Which brings me to the next "fun" part of this minigame--trying the level over again. When you fail to beat a stage in Spheda, which is going to be the majority of the time, you don't just get to try it again. That would only be a little annoying. No, to try again, you'll have to re-enter that level of the dungeon and beat all the enemies in it all over again. Because, y'know, there aren't enough repetitive fights against generic enemies in an RPG already, right? So in addition to setting you back 5 or 10 minutes for the Spheda game, any subsequent attempt after an initial failure is going to run you a good 10 - 20 minutes extra. This minigame, more than most others, was obviously designed with the belief that the player is immortal and thus places no particular worth on his or her time.**
The one thing I can't fault Spheda on too much, I suppose, is the fact that there's not much actual need to play it. The rewards for it are nice enough, but not especially important--each successful round of Dungeon Golf rewards you with some good, but not necessary, items, and a medal. Medals can be exchanged for new outfits that change the main characters' appearance, or for an item that lets you rename weapons. So overall, you're not going to be penalized by missing out on something significant if you don't indulge in your self-loathing and play Spheda. And the only time the game forces you to play it barely counts, because if you can't manage to win that mandatory round, the game just has one of the characters do it for you.

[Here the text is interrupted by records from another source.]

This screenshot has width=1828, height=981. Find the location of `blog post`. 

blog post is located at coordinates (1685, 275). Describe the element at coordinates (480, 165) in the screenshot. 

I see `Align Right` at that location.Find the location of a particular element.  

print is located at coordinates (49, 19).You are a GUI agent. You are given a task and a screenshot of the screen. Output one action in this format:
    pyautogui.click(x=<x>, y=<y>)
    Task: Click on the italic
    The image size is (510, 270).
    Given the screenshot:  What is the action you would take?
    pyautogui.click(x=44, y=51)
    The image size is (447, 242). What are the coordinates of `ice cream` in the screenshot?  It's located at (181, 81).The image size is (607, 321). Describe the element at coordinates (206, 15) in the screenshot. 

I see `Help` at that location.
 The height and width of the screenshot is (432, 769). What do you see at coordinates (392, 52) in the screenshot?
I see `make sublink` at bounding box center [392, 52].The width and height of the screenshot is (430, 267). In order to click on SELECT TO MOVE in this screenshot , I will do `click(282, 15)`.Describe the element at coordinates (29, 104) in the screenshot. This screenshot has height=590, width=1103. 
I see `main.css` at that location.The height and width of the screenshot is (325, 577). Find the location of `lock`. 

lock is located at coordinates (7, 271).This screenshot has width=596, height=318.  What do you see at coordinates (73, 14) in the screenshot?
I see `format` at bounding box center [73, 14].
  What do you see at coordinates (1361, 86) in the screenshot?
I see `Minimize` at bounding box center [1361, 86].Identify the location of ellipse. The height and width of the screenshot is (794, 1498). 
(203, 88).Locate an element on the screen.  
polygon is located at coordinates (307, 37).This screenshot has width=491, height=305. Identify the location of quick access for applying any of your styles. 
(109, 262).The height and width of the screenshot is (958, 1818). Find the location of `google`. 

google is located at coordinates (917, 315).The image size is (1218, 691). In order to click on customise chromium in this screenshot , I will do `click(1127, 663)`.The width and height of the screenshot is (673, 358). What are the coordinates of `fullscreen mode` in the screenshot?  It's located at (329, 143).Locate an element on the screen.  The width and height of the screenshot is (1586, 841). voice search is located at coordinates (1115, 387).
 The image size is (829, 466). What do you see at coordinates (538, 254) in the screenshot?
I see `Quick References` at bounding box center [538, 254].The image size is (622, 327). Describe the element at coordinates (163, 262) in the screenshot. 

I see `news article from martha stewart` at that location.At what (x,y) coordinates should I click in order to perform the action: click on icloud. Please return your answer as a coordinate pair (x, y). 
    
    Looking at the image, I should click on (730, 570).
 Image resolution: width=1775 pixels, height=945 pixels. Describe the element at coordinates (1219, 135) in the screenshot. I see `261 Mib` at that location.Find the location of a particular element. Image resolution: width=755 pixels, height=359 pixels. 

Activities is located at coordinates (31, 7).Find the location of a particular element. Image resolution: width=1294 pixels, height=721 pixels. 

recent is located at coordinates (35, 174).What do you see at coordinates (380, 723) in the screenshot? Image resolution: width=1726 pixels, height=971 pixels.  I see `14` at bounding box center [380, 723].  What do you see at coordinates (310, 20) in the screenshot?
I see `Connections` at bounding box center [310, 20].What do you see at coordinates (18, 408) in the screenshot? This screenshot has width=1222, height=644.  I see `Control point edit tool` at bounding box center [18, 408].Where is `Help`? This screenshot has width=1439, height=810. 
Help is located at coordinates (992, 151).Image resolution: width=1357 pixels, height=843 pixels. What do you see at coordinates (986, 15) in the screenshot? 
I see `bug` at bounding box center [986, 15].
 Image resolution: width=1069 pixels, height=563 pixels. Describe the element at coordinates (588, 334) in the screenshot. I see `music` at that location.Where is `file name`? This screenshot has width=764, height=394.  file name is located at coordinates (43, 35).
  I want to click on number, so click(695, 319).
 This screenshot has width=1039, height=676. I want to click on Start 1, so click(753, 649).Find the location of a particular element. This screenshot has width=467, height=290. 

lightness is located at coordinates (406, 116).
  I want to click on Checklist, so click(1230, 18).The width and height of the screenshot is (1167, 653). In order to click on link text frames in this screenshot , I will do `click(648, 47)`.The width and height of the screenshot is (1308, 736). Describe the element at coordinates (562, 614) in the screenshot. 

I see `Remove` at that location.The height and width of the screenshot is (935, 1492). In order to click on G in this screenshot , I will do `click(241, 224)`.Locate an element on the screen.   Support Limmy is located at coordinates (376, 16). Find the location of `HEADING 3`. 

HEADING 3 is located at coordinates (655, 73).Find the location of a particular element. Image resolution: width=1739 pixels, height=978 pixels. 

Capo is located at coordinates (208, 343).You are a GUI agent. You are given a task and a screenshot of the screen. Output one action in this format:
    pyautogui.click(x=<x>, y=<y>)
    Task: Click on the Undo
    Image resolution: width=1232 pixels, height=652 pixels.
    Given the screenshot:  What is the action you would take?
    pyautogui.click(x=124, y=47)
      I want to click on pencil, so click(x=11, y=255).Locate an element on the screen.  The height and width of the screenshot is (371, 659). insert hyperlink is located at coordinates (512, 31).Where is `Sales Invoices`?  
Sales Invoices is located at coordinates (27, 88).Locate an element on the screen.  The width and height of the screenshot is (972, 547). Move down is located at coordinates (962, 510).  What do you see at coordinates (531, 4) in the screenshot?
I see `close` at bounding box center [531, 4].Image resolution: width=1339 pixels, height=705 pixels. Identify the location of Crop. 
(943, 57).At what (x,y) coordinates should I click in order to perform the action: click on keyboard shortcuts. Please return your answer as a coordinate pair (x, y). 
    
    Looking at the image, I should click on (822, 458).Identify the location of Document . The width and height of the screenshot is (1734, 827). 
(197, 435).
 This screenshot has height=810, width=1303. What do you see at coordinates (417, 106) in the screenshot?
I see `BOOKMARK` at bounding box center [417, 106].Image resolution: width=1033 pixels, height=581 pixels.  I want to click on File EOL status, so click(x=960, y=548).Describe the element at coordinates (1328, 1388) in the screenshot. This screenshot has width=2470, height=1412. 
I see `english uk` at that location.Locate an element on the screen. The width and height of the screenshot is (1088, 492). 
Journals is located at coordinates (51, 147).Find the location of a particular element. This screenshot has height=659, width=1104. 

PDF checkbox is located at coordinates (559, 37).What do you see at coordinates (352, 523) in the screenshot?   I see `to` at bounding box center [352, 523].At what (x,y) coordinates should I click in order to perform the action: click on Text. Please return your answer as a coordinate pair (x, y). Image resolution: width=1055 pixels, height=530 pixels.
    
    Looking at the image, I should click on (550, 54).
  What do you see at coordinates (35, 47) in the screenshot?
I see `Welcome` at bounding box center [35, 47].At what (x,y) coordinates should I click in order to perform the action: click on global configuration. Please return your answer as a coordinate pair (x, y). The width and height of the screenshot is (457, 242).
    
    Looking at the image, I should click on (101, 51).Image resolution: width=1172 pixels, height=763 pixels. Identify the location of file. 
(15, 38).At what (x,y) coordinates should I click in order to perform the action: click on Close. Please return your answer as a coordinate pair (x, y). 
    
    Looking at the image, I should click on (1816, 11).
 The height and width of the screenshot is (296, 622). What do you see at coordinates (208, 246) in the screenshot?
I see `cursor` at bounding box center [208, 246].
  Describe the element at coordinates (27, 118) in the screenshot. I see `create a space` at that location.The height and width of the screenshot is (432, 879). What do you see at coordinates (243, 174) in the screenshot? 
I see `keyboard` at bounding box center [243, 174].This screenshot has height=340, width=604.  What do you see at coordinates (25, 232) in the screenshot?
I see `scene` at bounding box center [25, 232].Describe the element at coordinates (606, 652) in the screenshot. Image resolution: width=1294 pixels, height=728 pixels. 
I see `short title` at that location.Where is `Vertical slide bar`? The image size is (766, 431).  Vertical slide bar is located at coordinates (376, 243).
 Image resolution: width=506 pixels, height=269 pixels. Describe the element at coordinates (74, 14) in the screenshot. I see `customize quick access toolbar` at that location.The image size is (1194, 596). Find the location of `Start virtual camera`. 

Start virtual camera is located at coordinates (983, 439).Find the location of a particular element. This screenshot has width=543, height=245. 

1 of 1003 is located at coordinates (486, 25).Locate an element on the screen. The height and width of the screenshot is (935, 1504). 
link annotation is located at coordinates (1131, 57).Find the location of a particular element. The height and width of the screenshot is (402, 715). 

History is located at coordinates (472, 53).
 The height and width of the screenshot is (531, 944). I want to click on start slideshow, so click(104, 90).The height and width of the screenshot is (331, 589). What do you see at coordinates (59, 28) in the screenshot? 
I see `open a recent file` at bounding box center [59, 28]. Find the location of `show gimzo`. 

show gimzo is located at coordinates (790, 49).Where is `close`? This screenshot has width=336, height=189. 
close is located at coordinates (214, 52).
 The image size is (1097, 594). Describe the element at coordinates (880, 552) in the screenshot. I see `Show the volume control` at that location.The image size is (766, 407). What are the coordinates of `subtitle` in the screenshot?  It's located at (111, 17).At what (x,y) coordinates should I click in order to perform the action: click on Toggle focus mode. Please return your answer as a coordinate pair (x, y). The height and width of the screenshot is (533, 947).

So in the end, Spheda is at least not compulsory.
But stupid? Frustrating? Pointless? Unwanted? A terrible idea that demands a kick in the face be delivered to anyone and everyone involved in its creation? Oh hell yes.
* Hell, I'm not sure we should have to put up with it even in our Golf games. Seems to me that you could sneak an entirely different game into a Golf title without upsetting too many people. Is someone really going to complain that you tricked them into actually playing something fun?
** Of course, I did play Phantasy Star 3 from beginning to end, so I guess I shouldn't put on too many airs about valuing my own time too heavily.